I have all of my data in a string… I cleaned it outside of python in something I am more familiar with and have it all loaded into a single text file. There is no TextDataBunch.fromString so I don’t know how to get my data into TextDataBunch

so I google around, and there is literally zero documentation outside of blogposts by students and the notebooks themselves on what TextDataBunch actually is. So it’s just like a wall – there is nothing else to read but the source code.

And I have felt that similarly multiple times in this course, which admittedly isn’t that odd when learning something new – However, I distinctly get the feeling that if I am not able to put my data exactly into the pipeline as Jeremy has it; I don’t really have any tools to understand further what to do.

The new lecture says “this does both things for you” but no explanation “what if you did one of those things already” - and this general theme is played out in all the lectures. Which – isn’t exactly a criticism, it’s also the thing that makes the course move so quickly. But it’s a problem when the only thing that exists to learn from are the lectures.

Anyway, in short. I really feel documentation and high level explanation of how to use the fastai library is either missing, or severly lacking in SEO because I cannot find it. I also think that releasing the lectures while simultaneously making api breaking changes to the underlying library was a pretty big mistake and probably caused your MOOC students to spend way more time on sysadmin stuff than is desirable.

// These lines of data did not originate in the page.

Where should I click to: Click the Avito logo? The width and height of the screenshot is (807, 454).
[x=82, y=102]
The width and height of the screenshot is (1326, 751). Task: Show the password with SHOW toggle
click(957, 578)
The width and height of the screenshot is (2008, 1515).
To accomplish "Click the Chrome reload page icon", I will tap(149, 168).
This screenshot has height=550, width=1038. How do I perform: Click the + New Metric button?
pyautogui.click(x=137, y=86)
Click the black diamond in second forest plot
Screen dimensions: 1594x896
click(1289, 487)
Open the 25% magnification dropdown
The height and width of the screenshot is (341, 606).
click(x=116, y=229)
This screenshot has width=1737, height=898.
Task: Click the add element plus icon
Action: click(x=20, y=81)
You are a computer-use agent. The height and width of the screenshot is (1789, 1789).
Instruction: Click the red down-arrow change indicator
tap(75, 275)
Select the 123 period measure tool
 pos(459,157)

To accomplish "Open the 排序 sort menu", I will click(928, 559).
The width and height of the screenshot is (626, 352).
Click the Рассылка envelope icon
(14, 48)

I say all the above with a lot of frustration, but I do want to re-iterate, I am very thankful for this course; but I think it could be much easier for beginners without access the the live lectures to begin to grok all this stuff.

2 Likes

Having been through the earlier versions of the class not in real-time, I understand what you are feeling. Been there, bought the t-shirt. Part of the issue is just the speed at which deep learning is evolving. Another is that the library is constantly being updated, so forum search results may or may not apply to the code you are currently working with.

Version 1 documentation (https://docs.fast.ai/) helps a lot with the learning curve. Unfortunately, the public videos don’t use V1, and V1 has streamlined some things so the issue you have with V 0.7 may be a default setting in V1. As you have software dev experience, I might suggest watching the videos for conceptual understanding, but then building your notebooks from scratch with V1.

Thanks, that is actually what I have come to and what I am doing now.

It’s an incredibly frustrating experience but at least it feels like there is some solid ground beneath me when I make progress.

It’s also unfortunate timing ; part 1 v3 version of the course is going on right now, on the latest fastai version. However you had to sign up beforehand in order to follow the course live, and it won’t be released as a MOOC immediately.

If you go to this link you’ll see the repo for the course v3, you can find the new notebooks in there. Hopefully you can watch the v2 lectures to understand the high-level concepts, and then go through the v3 notebooks with the help of the docs in order to understand how to implement them in the latest fastai version.

Hopefully subsequent editions of the course will be more backward compatible as the fastai librairy settles its API.

I understand the feeling. Jeremy is very much of the move fast and break things school of thought. We all get tremendous value from his heroic effort to build fastai, but sometimes it can be frustrating to keep up with a genius.

That said, there is a simple short term hack if you want to follow the v2 version of the lectures while working through the corresponding v2 notebooks. Just clone fastai, then in the root folder there’s a folder named “old”, which as its name suggests contains the pre-1.0 alpha version of the fastai library. Just create a symlink named “fastai” pointing to that from within courses/dl1 and then the v2 notebooks will work fine. There actually is a lot of material on the forums helping with the various quirks of the alpha version, so most problems can be solved with a little mucking around.